_What this task involves_
Continue the essay on what makes a rank test valid, writing on from its last sentence.

_Reading passage_
— Begin —
Two things need to be true for a test to be held… or maybe I should say be valid. If one of them is missing, you have a problem. If both are, you no longer have a test. I’m not sure what you have in that case, something between a theatrical performance and a reality show? Anyway, the two key things are -
The student needs to believe that the test is an accurate evaluation of their skills. Does the test actually test the skills they
have been developing? There’s certainly a place for stretching or taxing the
student during a test, but generally most of the test needs to be “on topic”.
The student needs to believe that the examiner is
qualified to administer and evaluate the test. If you don’t think the
examiner is qualified to judge you… then what’s the point of the test? Whatever comes out the other end isn't meaningful.
I ran hard into both of these before I separated from my old
Sensei. We had planned to hold a rank test, but I fell ill and had to postpone
it. This was actually good luck because in the interm I got more information
about the test and realized that Sensei and I were not on the same page at all.
— End —
_Data extracted from a collection_
— Begin —
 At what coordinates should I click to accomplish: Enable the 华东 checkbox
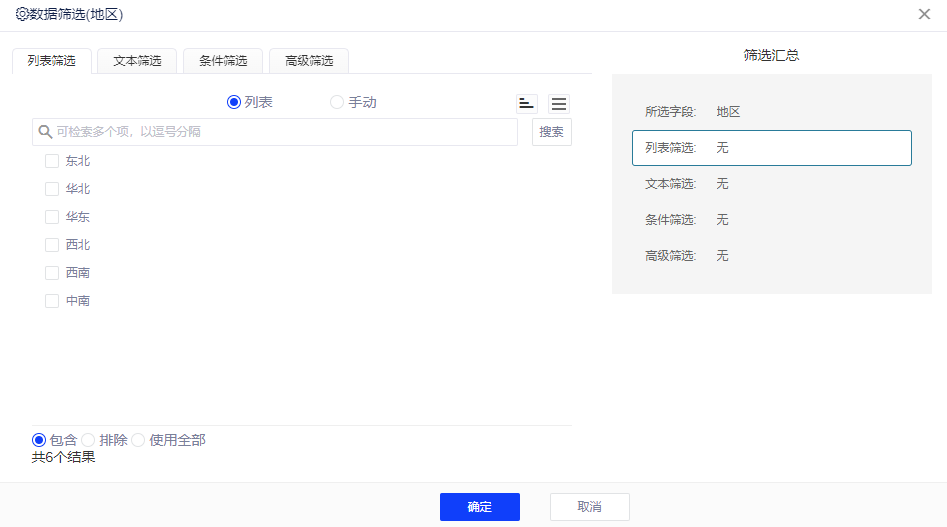pyautogui.click(x=52, y=217)
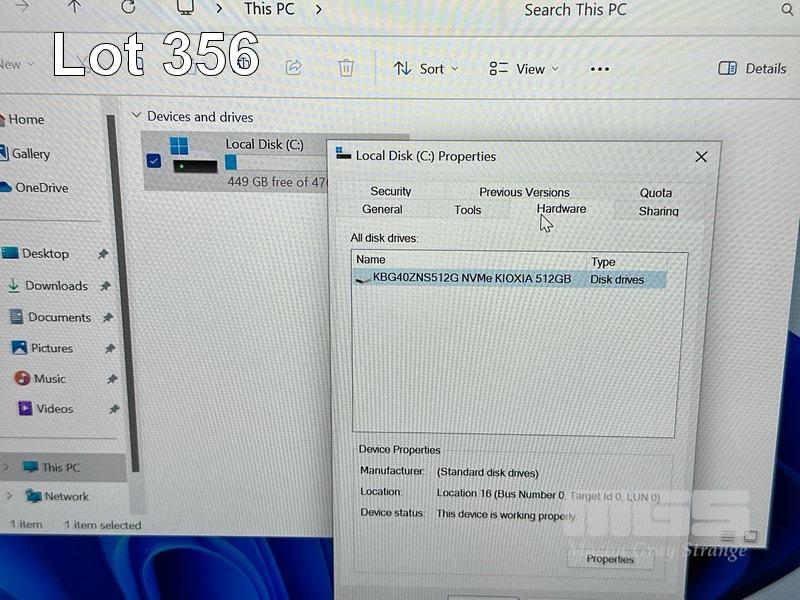Click the Search This PC field
The height and width of the screenshot is (600, 800).
pos(600,10)
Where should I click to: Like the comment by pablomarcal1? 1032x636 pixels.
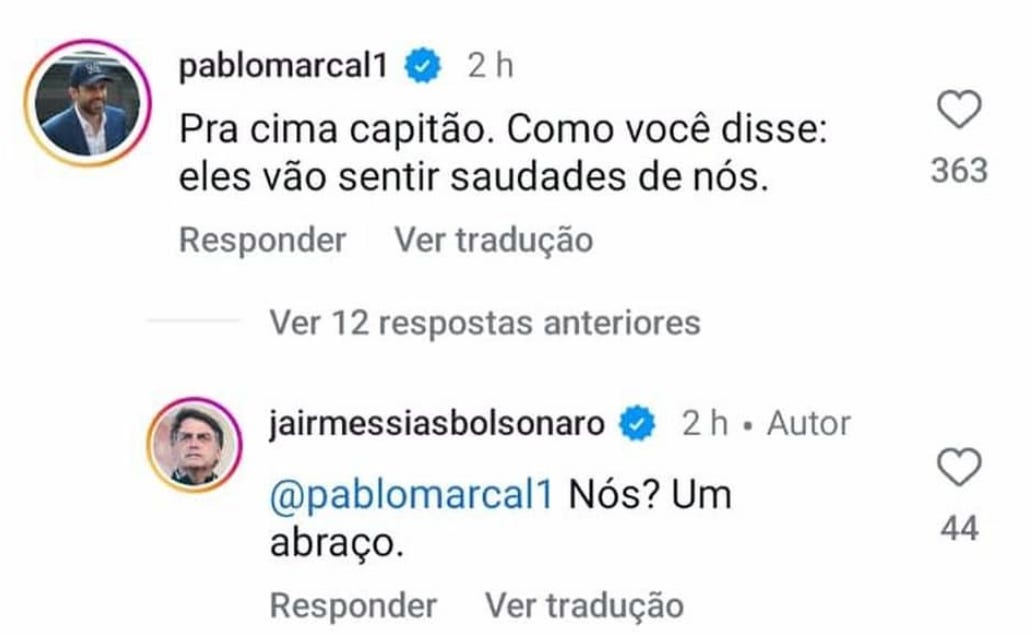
— End —
_Output for this exercise_
I had thought that I would present bunkai for each of the
Goju-ryu kata up to my rank – which was all but Supairenpei – complete with
explanations and descriptions of why that bunkai fits with that kata at that
rank. If you’ve read my post on Thematic Bunkai, my thought was that my test
would be a seminar presenting those bunkai as a coherent whole. I thought this
was a great “capstone” for full Sandan, the last of the early black belt "ho-" ranks.
What I realized my Sensei wanted was my interpretation of
bunkai for the two newest kata I had learned – Unshu and Jion. Two non-Goju
kata that I’d essentially have to make up bunkai for. I had thought we moved passed this, especially when Sensei
admitted that these “research kata” were added a means to keep newer black
belts engaged in training. To me, they are fillers stuffed into the lower black belt ranks from a time when dojos were packed to the rafters with
students and you’d have tens of shodan and nidans in the school that you have
to shepherd along. I expect that in those days a student training regularly
would pass through those ranks in five or so years. This was a very different experience
than the one my Sensei and I shared, which I thought was being acknowledged in our conversation setting up the test.
So this was the first hit. The test wasn’t something I was
interested in because it wasn’t testing the skills I had been developing. It
wasn’t showing my depth of study into Goju-ryu specifically, or how the kata
build into a coherent fighting system with specific Goju-style tactics. It was
just moving me back to being a Bunkai Monkey trying to puzzle out movements
from random kata. My study had moved on from that, probably years before this
test. It was a sign of how little interest my Sensei had in my own practice and
their tendency to shut down questions that we never had a fulsome discussion of
my thoughts on this.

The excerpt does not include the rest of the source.